>> START Dataset content
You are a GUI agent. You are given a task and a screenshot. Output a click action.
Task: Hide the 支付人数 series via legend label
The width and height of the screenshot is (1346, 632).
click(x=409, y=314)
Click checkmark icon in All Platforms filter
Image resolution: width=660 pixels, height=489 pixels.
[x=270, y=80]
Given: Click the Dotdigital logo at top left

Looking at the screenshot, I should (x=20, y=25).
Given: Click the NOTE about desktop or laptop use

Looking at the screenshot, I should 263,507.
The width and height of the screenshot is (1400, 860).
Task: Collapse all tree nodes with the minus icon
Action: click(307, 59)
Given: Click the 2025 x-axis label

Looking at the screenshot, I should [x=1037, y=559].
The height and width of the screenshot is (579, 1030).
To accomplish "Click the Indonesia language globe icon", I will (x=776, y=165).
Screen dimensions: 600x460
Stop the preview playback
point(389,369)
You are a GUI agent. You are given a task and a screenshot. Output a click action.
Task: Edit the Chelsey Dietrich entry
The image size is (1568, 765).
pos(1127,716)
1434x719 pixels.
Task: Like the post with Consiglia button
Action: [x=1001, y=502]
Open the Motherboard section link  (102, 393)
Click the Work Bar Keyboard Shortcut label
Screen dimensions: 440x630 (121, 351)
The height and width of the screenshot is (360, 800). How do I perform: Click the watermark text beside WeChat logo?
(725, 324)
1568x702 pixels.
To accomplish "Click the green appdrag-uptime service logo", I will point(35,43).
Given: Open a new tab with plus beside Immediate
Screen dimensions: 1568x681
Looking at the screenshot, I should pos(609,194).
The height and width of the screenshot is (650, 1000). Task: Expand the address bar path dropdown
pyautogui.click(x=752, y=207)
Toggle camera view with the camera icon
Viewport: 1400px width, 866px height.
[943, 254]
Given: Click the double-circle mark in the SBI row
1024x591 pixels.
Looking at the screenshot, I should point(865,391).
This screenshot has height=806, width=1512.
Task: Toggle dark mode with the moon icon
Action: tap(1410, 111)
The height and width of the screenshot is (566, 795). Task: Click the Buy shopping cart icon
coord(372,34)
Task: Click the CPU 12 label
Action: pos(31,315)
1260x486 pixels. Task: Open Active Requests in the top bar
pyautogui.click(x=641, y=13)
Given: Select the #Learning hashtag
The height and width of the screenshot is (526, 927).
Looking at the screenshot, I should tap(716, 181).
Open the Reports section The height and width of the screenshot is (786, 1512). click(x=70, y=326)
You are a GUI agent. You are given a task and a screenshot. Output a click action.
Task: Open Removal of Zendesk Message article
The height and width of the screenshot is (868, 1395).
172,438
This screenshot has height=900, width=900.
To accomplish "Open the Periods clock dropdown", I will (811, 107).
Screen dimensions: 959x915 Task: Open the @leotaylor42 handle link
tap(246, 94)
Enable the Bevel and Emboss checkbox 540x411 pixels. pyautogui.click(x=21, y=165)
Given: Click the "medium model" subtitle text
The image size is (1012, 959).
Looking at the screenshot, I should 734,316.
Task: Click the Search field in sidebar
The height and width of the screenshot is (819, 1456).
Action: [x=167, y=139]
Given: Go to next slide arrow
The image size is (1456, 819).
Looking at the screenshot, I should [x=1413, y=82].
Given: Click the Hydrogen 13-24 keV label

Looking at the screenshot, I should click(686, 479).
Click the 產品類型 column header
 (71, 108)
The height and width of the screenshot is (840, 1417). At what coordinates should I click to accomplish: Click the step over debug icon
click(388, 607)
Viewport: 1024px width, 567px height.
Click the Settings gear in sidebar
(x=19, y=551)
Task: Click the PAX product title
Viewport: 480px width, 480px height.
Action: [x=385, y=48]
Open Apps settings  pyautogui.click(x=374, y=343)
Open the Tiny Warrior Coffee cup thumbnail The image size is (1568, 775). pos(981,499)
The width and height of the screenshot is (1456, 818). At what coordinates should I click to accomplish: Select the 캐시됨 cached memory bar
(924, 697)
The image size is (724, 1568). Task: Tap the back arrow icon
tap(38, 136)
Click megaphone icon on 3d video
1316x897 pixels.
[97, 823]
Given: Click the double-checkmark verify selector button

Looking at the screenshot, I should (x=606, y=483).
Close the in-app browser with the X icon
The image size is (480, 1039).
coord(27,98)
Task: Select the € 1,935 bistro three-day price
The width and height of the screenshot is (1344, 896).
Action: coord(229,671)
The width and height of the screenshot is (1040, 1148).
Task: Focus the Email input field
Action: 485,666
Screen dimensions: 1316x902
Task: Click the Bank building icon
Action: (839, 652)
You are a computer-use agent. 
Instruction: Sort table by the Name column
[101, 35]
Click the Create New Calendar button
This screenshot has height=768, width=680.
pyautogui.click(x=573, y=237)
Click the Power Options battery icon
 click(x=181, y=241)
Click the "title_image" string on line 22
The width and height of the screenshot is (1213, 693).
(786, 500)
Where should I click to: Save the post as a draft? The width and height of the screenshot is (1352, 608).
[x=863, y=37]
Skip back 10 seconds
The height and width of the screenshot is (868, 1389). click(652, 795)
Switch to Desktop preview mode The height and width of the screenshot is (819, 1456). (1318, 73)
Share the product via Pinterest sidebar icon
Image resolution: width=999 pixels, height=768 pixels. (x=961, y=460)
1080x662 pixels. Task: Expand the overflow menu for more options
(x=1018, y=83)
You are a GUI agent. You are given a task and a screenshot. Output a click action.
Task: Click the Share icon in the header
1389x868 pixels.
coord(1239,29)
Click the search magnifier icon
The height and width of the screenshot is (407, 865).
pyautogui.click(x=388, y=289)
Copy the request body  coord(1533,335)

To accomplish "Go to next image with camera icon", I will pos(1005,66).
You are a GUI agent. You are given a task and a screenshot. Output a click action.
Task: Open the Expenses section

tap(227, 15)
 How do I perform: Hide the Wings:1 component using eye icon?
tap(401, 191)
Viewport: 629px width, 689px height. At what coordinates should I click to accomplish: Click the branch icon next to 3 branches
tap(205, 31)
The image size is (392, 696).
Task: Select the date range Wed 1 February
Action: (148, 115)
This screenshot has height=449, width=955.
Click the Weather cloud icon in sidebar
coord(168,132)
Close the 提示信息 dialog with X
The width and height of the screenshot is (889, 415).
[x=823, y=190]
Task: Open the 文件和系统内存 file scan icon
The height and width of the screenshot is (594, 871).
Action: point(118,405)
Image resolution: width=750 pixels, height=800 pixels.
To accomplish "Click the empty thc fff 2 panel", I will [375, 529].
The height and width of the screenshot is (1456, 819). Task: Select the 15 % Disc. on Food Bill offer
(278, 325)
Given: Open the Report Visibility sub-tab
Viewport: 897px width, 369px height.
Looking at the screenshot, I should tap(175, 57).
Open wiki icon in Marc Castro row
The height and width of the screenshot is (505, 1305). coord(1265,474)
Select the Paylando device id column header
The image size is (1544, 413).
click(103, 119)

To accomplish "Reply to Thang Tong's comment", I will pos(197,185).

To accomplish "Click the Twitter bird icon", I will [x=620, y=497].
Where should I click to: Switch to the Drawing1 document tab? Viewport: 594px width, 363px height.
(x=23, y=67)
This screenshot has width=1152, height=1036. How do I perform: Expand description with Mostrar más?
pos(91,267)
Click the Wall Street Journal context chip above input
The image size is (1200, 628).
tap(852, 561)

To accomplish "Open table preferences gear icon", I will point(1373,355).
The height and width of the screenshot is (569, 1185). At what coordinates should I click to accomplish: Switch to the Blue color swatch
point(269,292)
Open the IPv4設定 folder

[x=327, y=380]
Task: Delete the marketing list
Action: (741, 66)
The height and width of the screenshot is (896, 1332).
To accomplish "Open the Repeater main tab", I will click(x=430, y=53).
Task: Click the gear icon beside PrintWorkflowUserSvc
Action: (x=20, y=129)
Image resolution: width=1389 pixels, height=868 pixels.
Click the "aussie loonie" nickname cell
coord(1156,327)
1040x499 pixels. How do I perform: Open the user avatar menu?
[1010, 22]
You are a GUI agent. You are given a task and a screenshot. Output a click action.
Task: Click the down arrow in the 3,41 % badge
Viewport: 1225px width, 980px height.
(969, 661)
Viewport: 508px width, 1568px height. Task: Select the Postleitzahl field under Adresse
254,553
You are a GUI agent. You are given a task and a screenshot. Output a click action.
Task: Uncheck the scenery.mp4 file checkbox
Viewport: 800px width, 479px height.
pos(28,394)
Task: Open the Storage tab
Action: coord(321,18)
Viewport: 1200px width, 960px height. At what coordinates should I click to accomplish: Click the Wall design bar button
>> END Dataset content
Locate each line of the items above that contains the string "input", treating uppercase and lowercase as distinct, and copy every such line in full.

Task: Focus the Email input field
Click the Wall Street Journal context chip above input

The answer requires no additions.